PETRAEUS: Well, as you know, John, the president and President Bush before him have set in motion orders for troops that will more than double the number that were on the ground at the beginning of the year. We’ll get those on the ground. We’ll take a lot of effort with infrastructure, logistics and so forth, start employing those in the months that lie ahead. They’ll all be on the ground by the end of the summer and the early fall.
And along the way we’ll be doing the assessments. And among those assessments, of course, will be the kinds of questions about force levels, about additional civilians and other resources as well.
KING: General McKiernan, your commander on the ground, had been up-front that he needed even more troops.
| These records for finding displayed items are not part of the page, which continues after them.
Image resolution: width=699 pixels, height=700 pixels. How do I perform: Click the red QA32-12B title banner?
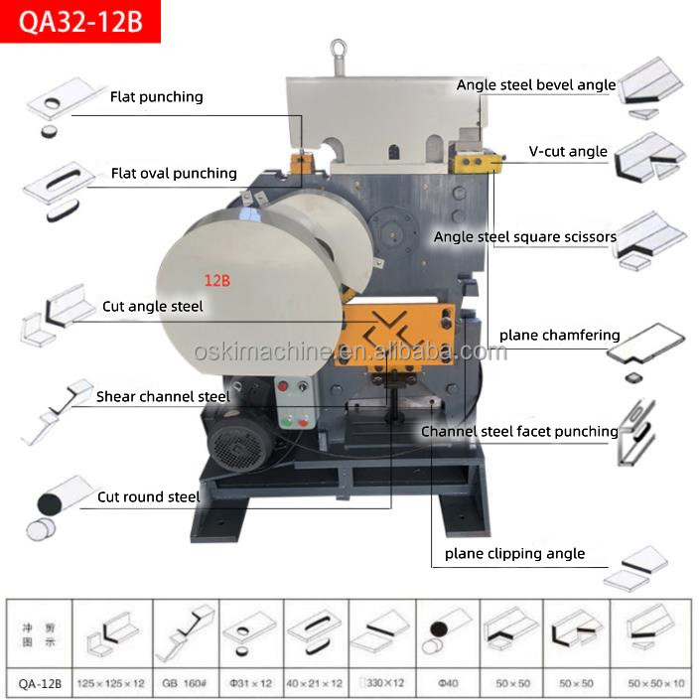coord(79,20)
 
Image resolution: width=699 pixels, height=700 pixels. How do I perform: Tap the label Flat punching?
coord(156,97)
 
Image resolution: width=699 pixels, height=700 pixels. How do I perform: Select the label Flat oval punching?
coord(174,174)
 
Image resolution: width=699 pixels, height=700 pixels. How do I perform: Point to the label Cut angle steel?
coord(152,307)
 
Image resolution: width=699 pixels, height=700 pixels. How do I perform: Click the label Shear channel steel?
coord(163,397)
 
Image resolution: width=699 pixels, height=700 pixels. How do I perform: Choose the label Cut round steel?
coord(148,496)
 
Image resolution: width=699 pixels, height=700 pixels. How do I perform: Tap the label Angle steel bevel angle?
coord(536,85)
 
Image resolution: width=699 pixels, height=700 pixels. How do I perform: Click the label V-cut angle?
coord(568,152)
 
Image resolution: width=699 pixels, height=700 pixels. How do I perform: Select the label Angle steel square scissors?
coord(525,237)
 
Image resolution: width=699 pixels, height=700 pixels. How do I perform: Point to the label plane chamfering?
coord(559,336)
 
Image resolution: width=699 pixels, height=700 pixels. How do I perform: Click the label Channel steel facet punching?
coord(519,432)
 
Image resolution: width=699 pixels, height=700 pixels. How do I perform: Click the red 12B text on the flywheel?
coord(217,281)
Why did the president say no?
Mullen, like Secretary of Defense Robert Gates last week, framed the US mission in Afghanistan as one against Osama bin Laden’s boys: “We cannot accept that al-Qaida leadership which continues to plan against us every single day — and I mean us, here in America — to have that safe haven in Pakistan nor could resume one in Afghanistan.” That outlook seems to miss the point that the actual US military confrontation is with Afghan insurgent groups such as the Taliban and that the political challenge has nothing to do with Al Qa’eda.
The second error in Mullen’s thinking is even more egregious. US involvement in Afghanistan will not repeat the Vietnam disaster because “we are not an occupying force”. He might not think so, but his opinion isn’t the important one here.
As Juan Cole points out, the US denied that it was an “occupying force” in Vietnam. But, in Vietnam and in Afghanistan, how do you think most of the local people regarded their American visitors?